>>

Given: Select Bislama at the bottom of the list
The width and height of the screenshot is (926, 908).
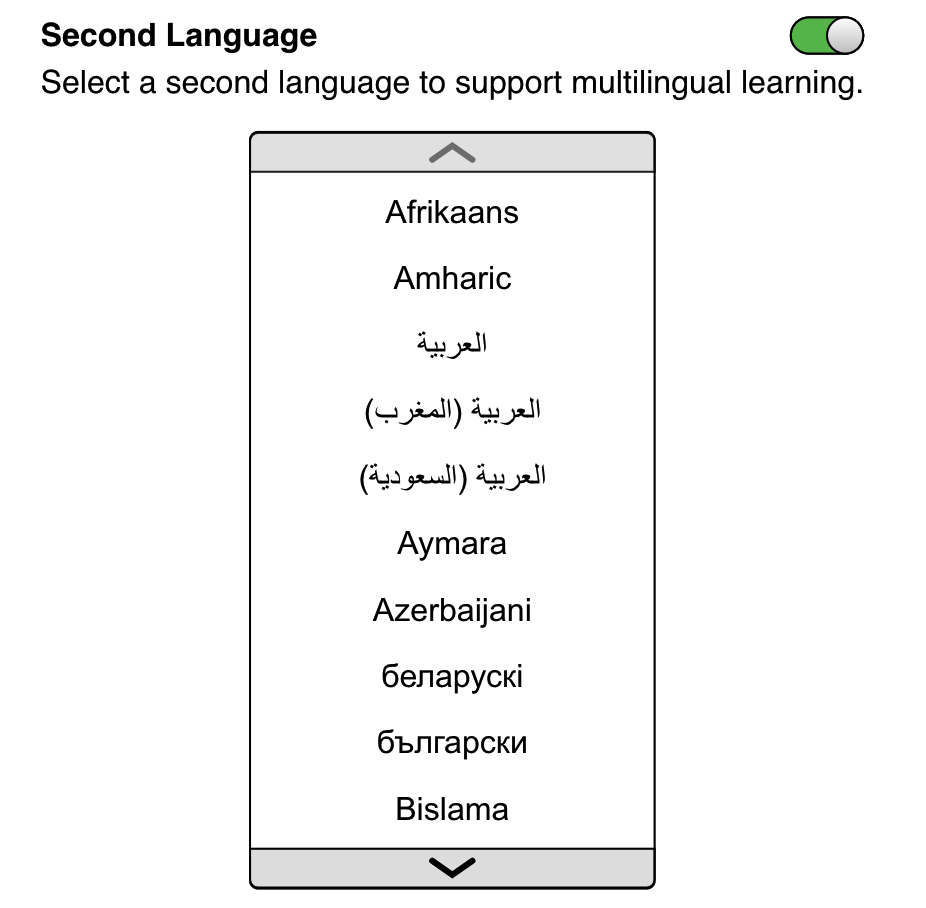Looking at the screenshot, I should pos(452,807).
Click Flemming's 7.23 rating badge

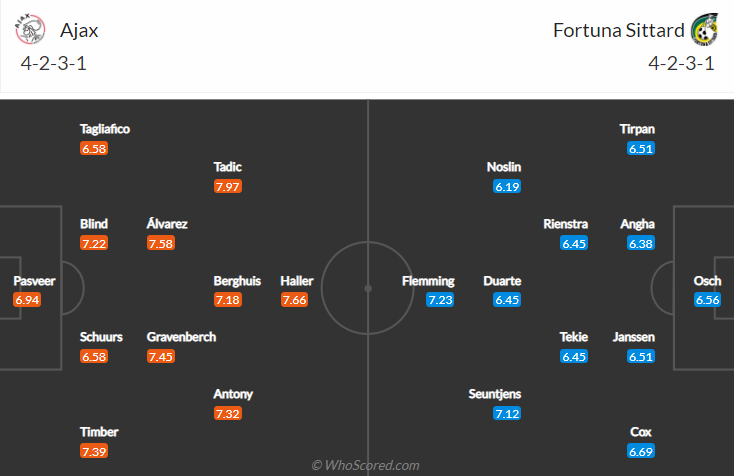(440, 300)
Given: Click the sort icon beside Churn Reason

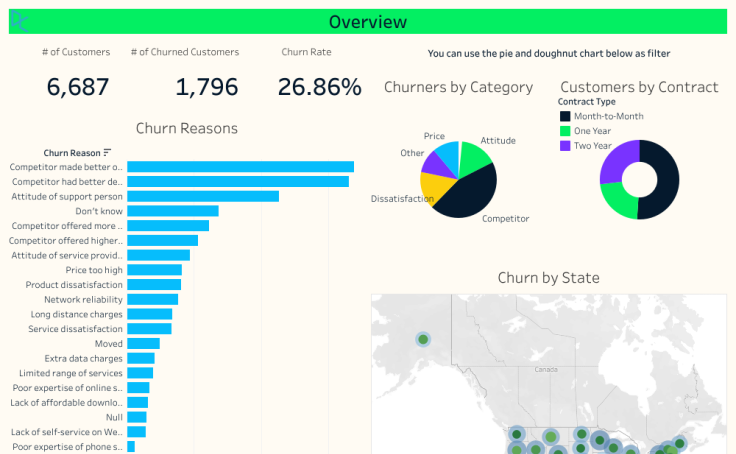Looking at the screenshot, I should point(107,153).
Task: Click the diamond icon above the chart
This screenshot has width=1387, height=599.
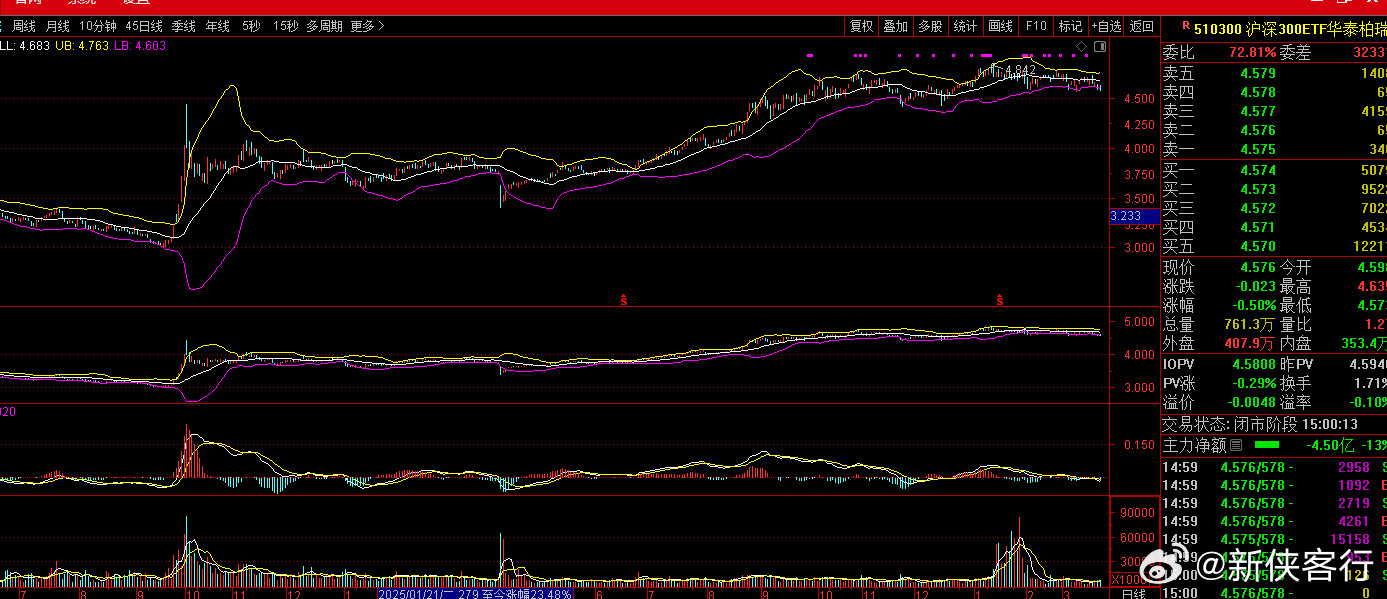Action: pos(1081,47)
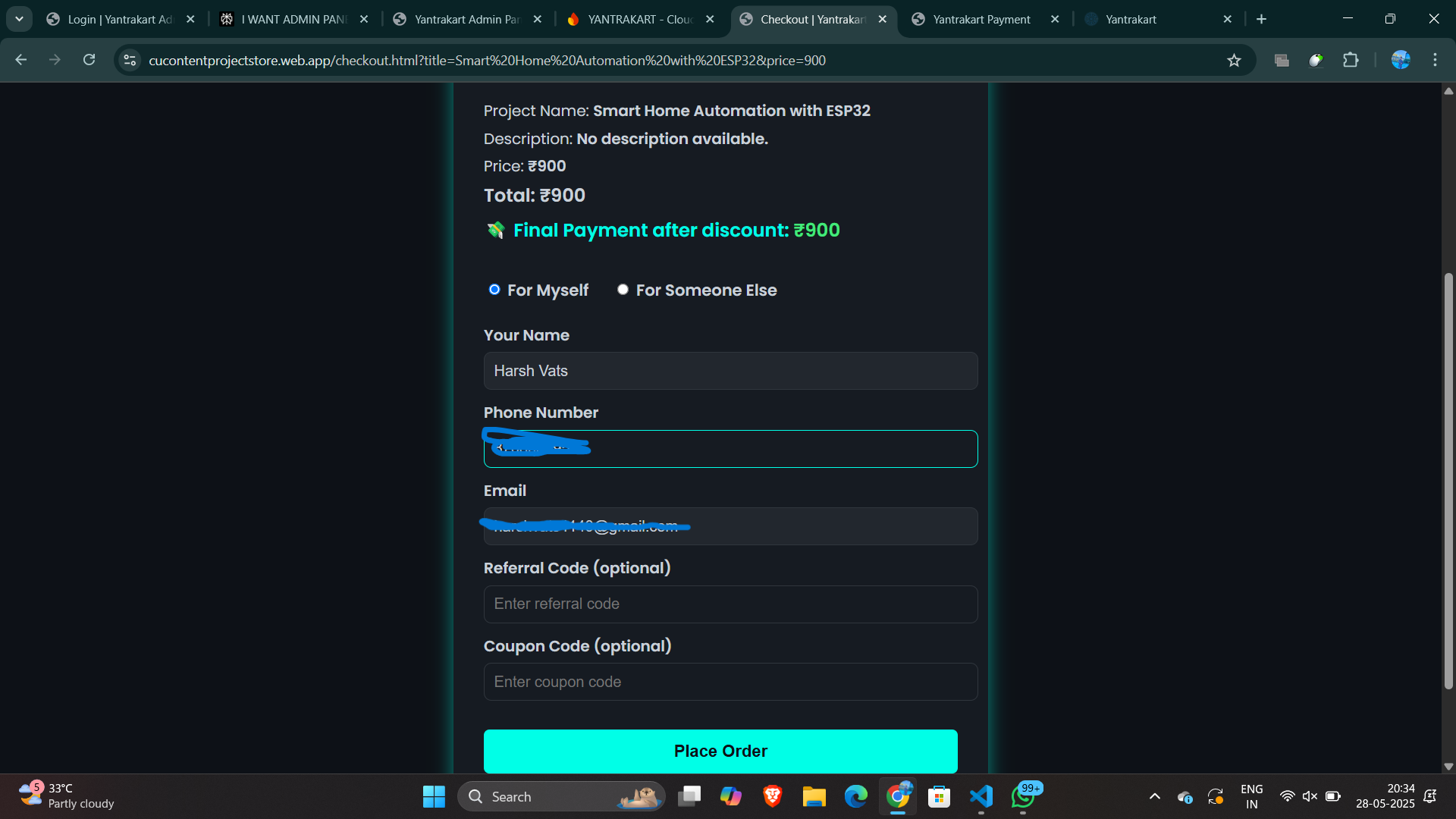Open WhatsApp from the taskbar
This screenshot has width=1456, height=819.
pos(1022,796)
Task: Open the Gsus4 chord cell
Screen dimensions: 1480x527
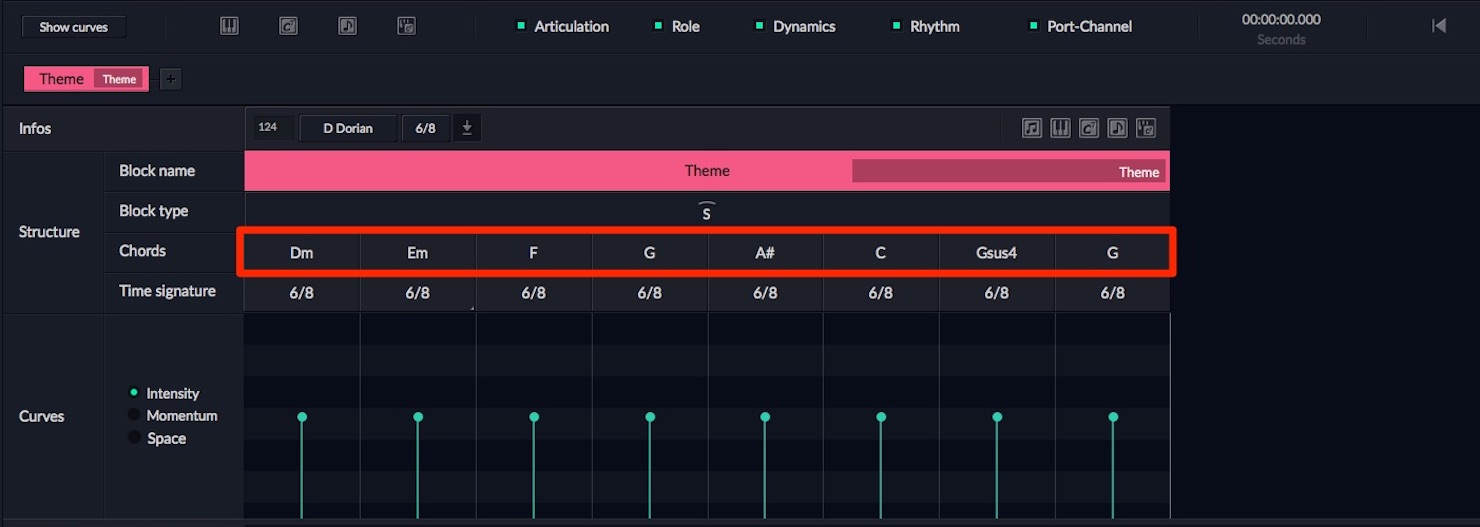Action: tap(997, 253)
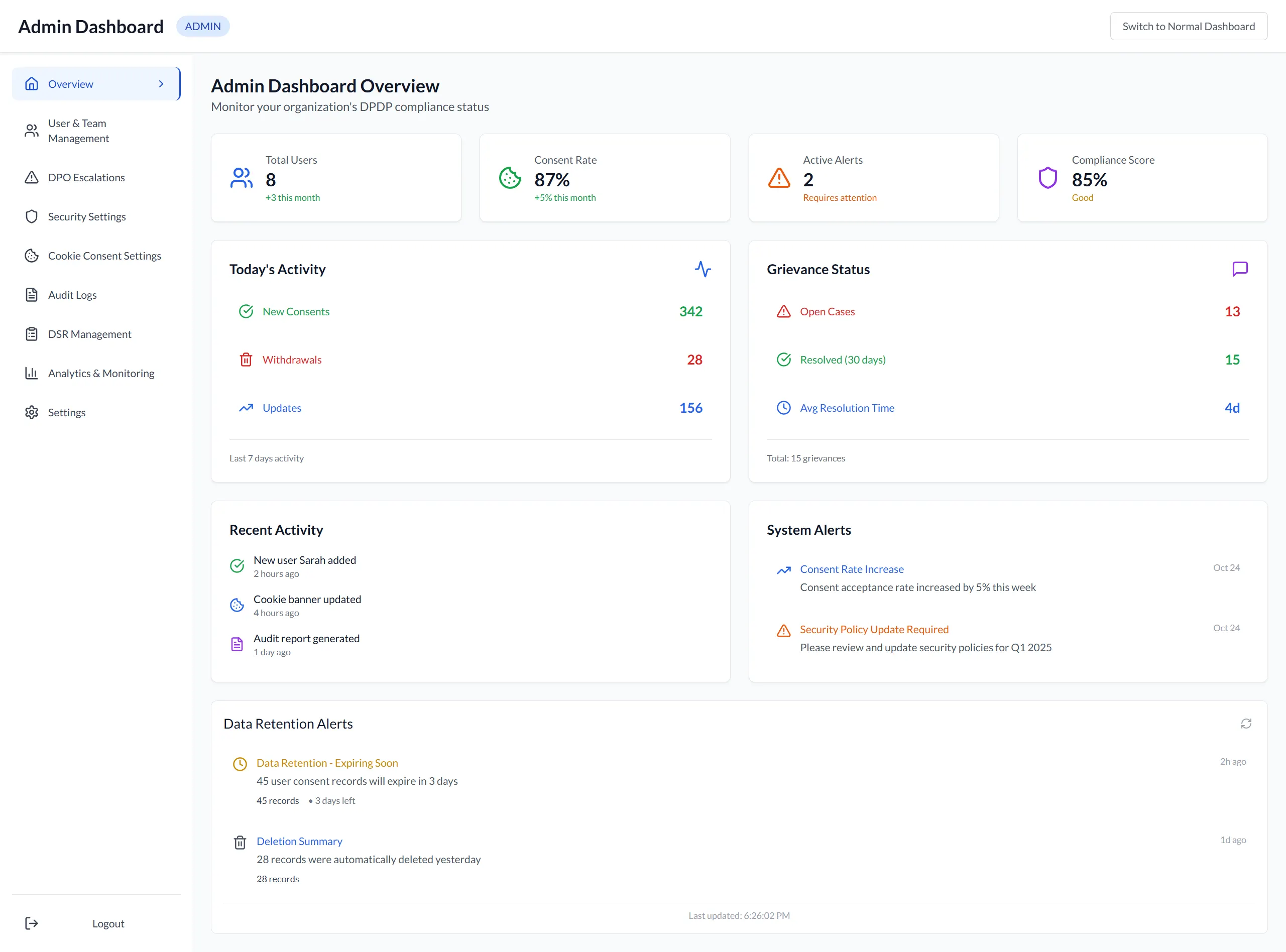
Task: Click Open Cases in Grievance Status
Action: 827,311
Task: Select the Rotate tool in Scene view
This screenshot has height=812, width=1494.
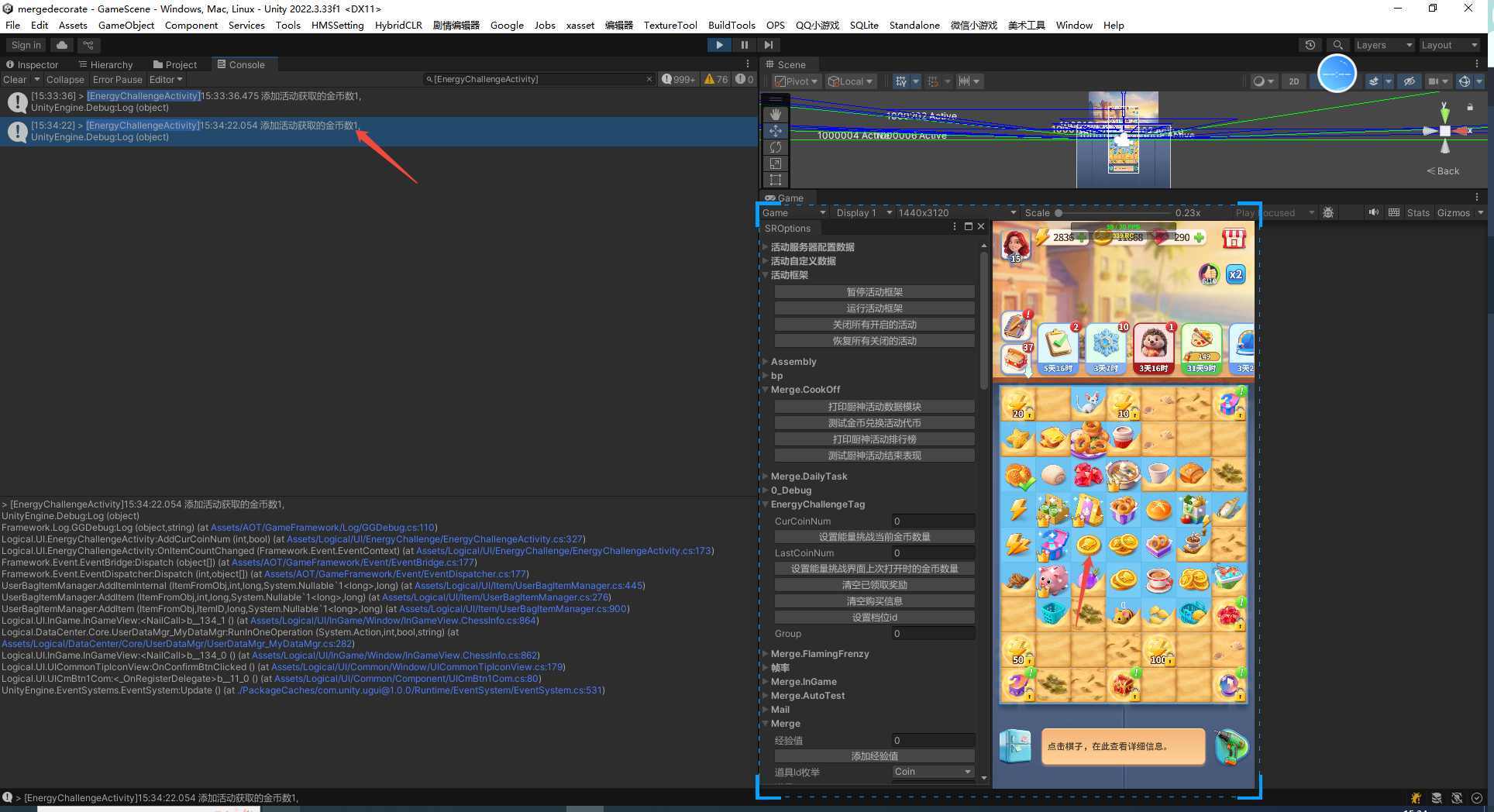Action: coord(776,147)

<<

* [STATED GOAL]: Please find every line in the rows above that contains the string "height" and copy each one in full. Matching is case-sensitive.

* [WORKED SOLUTION]:
The width and height of the screenshot is (926, 908).
This screenshot has width=1387, height=599.
This screenshot has width=1456, height=819.
This screenshot has height=812, width=1494.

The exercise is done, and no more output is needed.